→ Text block:
+---+
# Long Tank for my 1947 Huffman



## azbug-i (Dec 25, 2012)

I need/want a tank for my 1947 Huffman. I would prefer it to be complete as in both sides and ready to put onto a bicycle. Horn I dont really care about it. Let me see any tanks you have to offer please  and a price! I guess I dont really care about color because a different colored tank is better than no tank at all. 

Thanks!! 
-Amanda

This is the bike:


----------



## azbug-i (Feb 8, 2013)

*still looking*

   pretty please


----------



## dfa242 (Feb 8, 2013)

I have this one, said to be from a 1941 - I'll defer to the Huffman guys to tell you whether it would fit your 1947.  It has just a few traces of the original red/maroon paint left.


----------



## dfa242 (Feb 8, 2013)

More pics -


----------



## azbug-i (Feb 8, 2013)

*oh boy!!*

How much are you asking? I would love to have this !!


----------



## dfa242 (Feb 8, 2013)

Well, just make sure it's right for your bike before you get too excited - let's talk once the Huffman experts chime in.


----------



## azbug-i (Feb 8, 2013)

*the rack*

my friend on here already pm-d me and confirmed that it would fit  and he had a bike with the same tank. Im pretty confident it will fit.


----------



## dfa242 (Feb 8, 2013)

Cool!  Sent you a PM.


----------



## Oldnut (Feb 8, 2013)

*Long tank*

Ill take seconds on it


----------



## azbug-i (Feb 8, 2013)

*still looking*

Tank above did not work out, but that is the right tank so if anyone else has one to offer, im ready and waiting


----------



## azbug-i (Feb 14, 2013)

*still looking*

anyone  still want one for my huffman


----------



## azbug-i (Mar 10, 2013)

*still looking*

still looking.....


----------



## azbug-i (Apr 23, 2013)

*still looking*

still looking for a tank


----------



## 37fleetwood (Apr 23, 2013)

just for you...


----------



## azbug-i (Apr 24, 2013)

*thanks scott!*

Thanks Scott this is awesome! I love having old catalog pages!


----------
+---+
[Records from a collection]
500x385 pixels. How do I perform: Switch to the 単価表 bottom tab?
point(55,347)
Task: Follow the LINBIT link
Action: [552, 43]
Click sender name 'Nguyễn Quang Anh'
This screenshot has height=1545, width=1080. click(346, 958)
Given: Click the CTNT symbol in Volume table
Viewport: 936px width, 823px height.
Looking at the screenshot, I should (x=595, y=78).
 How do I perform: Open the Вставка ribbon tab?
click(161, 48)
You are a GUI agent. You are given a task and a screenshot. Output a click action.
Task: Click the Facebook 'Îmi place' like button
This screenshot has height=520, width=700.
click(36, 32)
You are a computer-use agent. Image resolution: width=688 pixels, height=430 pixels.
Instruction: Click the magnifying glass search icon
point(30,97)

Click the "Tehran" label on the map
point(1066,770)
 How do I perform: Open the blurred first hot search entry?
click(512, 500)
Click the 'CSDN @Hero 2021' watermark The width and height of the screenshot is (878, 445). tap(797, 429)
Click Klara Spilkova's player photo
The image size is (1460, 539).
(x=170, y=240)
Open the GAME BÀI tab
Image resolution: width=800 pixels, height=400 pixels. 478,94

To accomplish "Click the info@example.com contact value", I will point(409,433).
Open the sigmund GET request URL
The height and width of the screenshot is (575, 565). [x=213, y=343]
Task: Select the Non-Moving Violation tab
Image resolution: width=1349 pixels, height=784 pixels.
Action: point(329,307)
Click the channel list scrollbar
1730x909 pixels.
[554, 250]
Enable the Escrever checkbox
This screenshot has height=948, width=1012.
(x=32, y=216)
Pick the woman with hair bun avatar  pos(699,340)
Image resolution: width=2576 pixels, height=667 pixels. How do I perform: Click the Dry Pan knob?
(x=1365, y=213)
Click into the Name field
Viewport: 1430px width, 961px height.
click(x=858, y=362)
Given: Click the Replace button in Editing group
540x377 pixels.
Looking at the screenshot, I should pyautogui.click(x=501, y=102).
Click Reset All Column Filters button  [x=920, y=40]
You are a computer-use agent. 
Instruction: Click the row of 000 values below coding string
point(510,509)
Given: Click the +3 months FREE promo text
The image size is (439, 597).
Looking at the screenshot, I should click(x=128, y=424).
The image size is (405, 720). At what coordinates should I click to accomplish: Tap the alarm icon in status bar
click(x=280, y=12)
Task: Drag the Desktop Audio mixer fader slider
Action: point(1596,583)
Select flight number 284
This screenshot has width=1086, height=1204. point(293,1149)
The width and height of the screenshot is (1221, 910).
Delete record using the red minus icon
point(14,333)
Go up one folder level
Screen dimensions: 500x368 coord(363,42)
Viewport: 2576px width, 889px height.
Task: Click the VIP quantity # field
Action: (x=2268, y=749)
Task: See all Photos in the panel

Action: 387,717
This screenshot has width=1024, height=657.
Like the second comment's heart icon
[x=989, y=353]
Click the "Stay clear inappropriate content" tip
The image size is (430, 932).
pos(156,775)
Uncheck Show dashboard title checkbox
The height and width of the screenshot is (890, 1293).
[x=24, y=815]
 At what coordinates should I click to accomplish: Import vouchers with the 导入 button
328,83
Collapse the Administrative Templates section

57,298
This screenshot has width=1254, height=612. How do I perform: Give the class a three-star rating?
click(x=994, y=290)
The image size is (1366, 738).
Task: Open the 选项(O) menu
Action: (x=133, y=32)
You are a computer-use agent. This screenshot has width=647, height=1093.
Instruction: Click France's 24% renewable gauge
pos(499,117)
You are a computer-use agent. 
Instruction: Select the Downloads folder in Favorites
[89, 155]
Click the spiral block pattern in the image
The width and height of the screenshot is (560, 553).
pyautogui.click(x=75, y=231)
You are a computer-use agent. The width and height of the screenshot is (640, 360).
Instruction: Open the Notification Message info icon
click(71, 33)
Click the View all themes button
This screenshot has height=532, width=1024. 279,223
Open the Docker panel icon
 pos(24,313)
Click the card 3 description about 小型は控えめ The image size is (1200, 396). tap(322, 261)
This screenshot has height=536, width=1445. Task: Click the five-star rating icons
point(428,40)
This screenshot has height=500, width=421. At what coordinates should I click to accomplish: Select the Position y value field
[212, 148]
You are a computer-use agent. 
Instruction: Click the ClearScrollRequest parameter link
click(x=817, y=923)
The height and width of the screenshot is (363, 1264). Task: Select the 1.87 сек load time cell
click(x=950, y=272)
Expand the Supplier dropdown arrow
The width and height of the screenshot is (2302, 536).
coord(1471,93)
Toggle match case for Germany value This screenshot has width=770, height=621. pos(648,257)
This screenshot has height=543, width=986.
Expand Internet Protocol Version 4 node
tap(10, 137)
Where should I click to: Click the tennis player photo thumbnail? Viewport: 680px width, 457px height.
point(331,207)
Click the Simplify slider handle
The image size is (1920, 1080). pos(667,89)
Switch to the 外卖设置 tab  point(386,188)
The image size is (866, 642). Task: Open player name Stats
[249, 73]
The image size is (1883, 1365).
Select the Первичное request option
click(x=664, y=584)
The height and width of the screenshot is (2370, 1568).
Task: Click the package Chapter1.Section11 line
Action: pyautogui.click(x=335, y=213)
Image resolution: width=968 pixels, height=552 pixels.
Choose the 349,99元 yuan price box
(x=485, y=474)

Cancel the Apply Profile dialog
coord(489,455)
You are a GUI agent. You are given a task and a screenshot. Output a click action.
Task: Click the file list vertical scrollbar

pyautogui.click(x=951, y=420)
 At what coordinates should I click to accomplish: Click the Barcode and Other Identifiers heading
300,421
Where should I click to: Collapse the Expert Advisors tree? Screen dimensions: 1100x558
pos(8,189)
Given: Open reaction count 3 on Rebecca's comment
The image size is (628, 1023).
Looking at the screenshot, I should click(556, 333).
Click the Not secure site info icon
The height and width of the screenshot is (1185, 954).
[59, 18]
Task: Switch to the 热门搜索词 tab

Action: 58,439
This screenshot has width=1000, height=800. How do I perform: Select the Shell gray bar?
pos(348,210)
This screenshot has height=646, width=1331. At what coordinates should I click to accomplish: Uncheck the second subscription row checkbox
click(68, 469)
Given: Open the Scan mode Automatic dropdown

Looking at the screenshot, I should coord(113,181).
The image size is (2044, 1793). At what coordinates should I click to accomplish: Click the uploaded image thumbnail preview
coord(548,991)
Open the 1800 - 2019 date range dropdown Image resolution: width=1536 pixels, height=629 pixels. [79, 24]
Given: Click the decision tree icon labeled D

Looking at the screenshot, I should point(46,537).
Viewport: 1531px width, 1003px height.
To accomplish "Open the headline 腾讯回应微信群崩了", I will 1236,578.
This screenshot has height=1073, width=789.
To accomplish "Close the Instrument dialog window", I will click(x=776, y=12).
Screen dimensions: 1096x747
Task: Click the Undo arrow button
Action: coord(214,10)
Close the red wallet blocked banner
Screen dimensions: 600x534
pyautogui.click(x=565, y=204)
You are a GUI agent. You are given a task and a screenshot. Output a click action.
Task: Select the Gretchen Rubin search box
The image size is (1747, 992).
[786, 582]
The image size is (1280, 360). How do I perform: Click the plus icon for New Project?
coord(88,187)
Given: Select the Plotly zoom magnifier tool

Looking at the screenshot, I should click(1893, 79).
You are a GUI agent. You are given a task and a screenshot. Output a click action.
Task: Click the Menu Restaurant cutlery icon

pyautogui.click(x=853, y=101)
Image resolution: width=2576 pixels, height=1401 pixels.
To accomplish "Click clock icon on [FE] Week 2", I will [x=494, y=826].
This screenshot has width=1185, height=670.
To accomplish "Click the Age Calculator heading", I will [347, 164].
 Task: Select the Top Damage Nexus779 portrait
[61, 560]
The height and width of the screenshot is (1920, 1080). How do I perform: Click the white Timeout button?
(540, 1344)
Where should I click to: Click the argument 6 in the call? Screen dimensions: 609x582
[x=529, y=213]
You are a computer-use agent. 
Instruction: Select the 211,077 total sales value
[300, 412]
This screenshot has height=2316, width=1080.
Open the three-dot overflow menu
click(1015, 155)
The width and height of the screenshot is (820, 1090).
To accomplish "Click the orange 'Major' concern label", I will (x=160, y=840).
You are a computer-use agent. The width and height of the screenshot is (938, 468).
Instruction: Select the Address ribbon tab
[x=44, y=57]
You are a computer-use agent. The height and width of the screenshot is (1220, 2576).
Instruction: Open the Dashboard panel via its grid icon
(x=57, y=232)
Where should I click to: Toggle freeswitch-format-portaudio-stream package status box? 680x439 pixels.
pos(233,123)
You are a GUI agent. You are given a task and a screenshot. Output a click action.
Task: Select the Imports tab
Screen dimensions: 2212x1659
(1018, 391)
+---+
→ Goals:
A. Set down, word for word, the part of the thread about a tank for a 1947 Huffman that opens with the words "I have this" and closes with "red/maroon paint left.".
B. Rename "button" to "control" in the part of the listing that opens with the line containing "Click Reset All" and closes with the line containing "pos(499,117)", and give only those lines with everything else unchanged.

→ Worked solutions:
A.
I have this one, said to be from a 1941 - I'll defer to the Huffman guys to tell you whether it would fit your 1947.  It has just a few traces of the original red/maroon paint left.

B.
Click Reset All Column Filters control  [x=920, y=40]
You are a computer-use agent. 
Instruction: Click the row of 000 values below coding string
point(510,509)
Given: Click the +3 months FREE promo text
The image size is (439, 597).
Looking at the screenshot, I should click(x=128, y=424).
The image size is (405, 720). At what coordinates should I click to accomplish: Tap the alarm icon in status bar
click(x=280, y=12)
Task: Drag the Desktop Audio mixer fader slider
Action: point(1596,583)
Select flight number 284
This screenshot has width=1086, height=1204. point(293,1149)
The width and height of the screenshot is (1221, 910).
Delete record using the red minus icon
point(14,333)
Go up one folder level
Screen dimensions: 500x368 coord(363,42)
Viewport: 2576px width, 889px height.
Task: Click the VIP quantity # field
Action: (x=2268, y=749)
Task: See all Photos in the panel

Action: 387,717
This screenshot has width=1024, height=657.
Like the second comment's heart icon
[x=989, y=353]
Click the "Stay clear inappropriate content" tip
The image size is (430, 932).
pos(156,775)
Uncheck Show dashboard title checkbox
The height and width of the screenshot is (890, 1293).
[x=24, y=815]
 At what coordinates should I click to accomplish: Import vouchers with the 导入 control
328,83
Collapse the Administrative Templates section

57,298
This screenshot has width=1254, height=612. How do I perform: Give the class a three-star rating?
click(x=994, y=290)
The image size is (1366, 738).
Task: Open the 选项(O) menu
Action: (x=133, y=32)
You are a computer-use agent. This screenshot has width=647, height=1093.
Instruction: Click France's 24% renewable gauge
pos(499,117)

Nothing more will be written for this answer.